New textile rules push fashion brands to improve supply chain data
Textile EPR and disclosure rules are forcing brands to prove product-level data, with traceability gaps and incompatible systems now a compliance risk.

Fashion’s soft underbelly is no longer design, it is data. Cascale and Worldly said expanding textile extended producer responsibility schemes and disclosure rules were raising the bar for product-level transparency, lifecycle accountability and consistent reporting systems, turning supply chain records from back-office clutter into a frontline compliance test.
The companies laid out that warning in a policy deep dive, EPR and the Expanding Demand for Data, Traceability, and Interoperability, published May 13. Their view was blunt: sustainability regulation was becoming more complex and more fragmented at the same time, with the European Union’s Waste Framework Directive revision, the Ecodesign for Sustainable Products Regulation and the Corporate Sustainability Reporting Directive all pushing brands toward sharper product-level disclosure. Similar momentum was building across North America, Asia and other regions, making this less a regional tweak than a global operating shift.
That is where the real pressure lands. Cascale said companies were under growing pressure to deliver consistent, product-level data for EPR requirements, digital product passports and disclosure frameworks, while diverging rules across jurisdictions made compliance more resource-intensive. In practice, that means the weak links are easy to spot: traceability gaps, the handoff between suppliers and brands, and systems that cannot speak to one another cleanly enough to support the same garment in multiple markets.

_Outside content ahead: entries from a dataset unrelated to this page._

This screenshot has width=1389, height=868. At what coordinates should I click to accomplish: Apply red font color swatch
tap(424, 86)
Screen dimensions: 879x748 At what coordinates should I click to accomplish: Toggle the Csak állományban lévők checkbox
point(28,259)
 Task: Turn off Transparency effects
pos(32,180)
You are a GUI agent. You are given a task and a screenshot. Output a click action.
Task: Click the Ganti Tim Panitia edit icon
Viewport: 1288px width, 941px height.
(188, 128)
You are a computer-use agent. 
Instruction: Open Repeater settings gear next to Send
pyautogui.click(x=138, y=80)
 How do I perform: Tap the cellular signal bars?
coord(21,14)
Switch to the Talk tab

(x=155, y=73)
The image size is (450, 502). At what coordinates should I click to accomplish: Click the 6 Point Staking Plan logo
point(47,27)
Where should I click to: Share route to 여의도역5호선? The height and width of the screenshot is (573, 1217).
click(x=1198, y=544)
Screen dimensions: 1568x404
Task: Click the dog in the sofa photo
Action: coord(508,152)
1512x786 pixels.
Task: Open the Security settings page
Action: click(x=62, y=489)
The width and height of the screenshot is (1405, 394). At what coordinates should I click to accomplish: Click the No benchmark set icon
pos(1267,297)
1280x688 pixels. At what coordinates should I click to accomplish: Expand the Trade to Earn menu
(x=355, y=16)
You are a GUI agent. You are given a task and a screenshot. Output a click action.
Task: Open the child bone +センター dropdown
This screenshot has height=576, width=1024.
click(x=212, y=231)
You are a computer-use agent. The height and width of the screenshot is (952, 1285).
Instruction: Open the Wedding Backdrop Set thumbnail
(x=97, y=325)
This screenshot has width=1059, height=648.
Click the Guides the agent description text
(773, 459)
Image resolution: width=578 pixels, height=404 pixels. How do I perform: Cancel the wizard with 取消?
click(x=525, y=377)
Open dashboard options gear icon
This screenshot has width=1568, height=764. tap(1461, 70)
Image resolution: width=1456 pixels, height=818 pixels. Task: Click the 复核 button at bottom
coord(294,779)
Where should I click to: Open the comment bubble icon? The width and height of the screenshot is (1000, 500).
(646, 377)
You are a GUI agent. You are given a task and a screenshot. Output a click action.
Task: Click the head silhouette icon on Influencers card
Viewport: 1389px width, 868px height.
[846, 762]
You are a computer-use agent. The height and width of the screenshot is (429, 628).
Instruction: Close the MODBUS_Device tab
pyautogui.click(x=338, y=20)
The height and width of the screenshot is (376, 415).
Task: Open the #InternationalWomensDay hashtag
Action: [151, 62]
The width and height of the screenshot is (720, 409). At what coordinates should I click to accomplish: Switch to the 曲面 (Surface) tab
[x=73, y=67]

For brands that still rely on stitched-together spreadsheets and uneven supplier records, the cost of opacity is rising fast.

Cascale also argued that the answer is not just more reporting, but better infrastructure. The group said stronger data systems and supply chain visibility could improve decision-making and readiness for evolving rules, while shared frameworks and methodologies, including the Higg Index, could help translate policy demands into something brands and manufacturers can actually use. The message for fashion is clear: product data is becoming part of the price of doing business, and the brands that cannot prove what is in a product, where it came from and how it moves through the chain will feel that cost first.